### SUPPLIED RECORDS
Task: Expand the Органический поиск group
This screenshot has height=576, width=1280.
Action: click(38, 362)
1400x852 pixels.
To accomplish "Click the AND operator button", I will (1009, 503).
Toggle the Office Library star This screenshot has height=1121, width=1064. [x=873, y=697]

* * *

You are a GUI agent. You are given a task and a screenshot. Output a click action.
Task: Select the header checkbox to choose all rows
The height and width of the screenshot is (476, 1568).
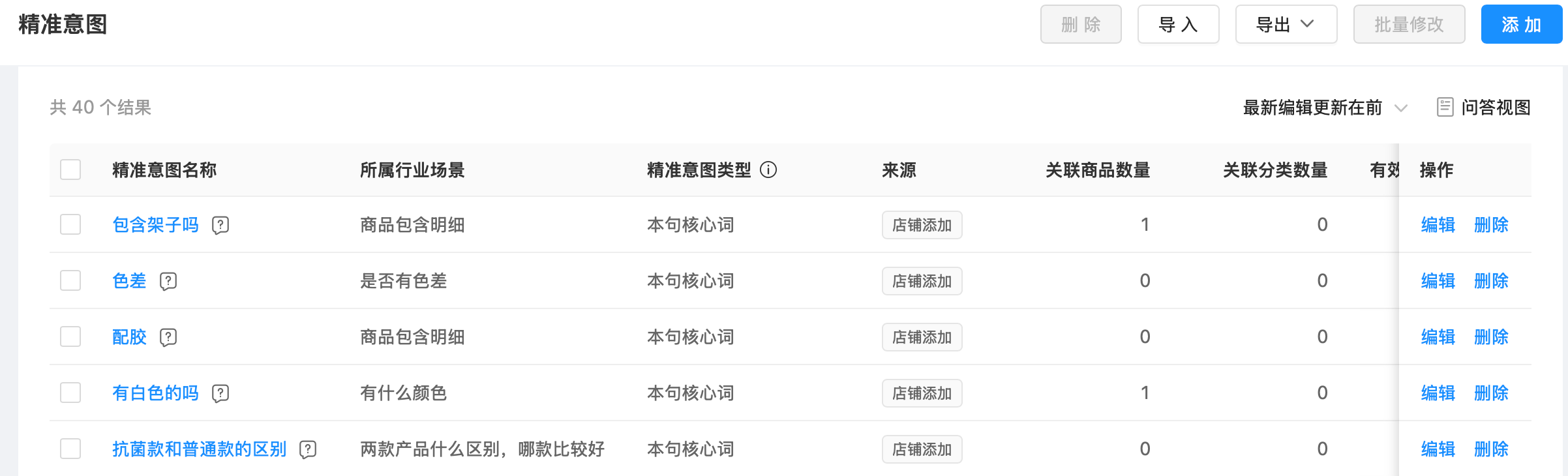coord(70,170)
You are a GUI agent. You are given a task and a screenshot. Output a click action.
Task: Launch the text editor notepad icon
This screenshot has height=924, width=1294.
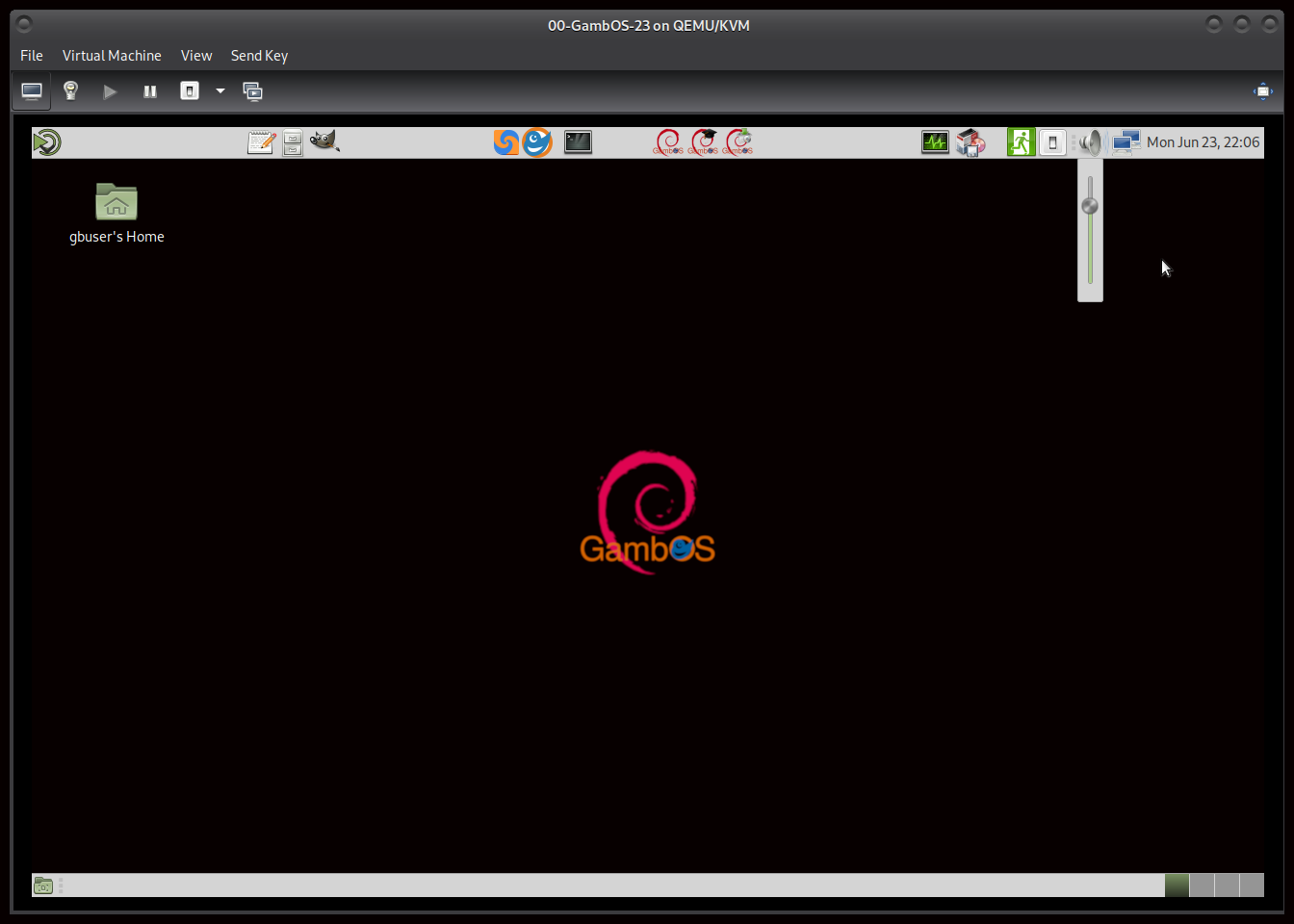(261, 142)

### REQUIRED ACTION
Please give an exact copy of the entries above, from the line with "Task: Expand the Органический поиск group" down to the line with "Toggle the Office", inclusive, and nothing else.

### WRITTEN ANSWER
Task: Expand the Органический поиск group
This screenshot has height=576, width=1280.
Action: click(38, 362)
1400x852 pixels.
To accomplish "Click the AND operator button", I will (1009, 503).
Toggle the Office Library star This screenshot has height=1121, width=1064. [x=873, y=697]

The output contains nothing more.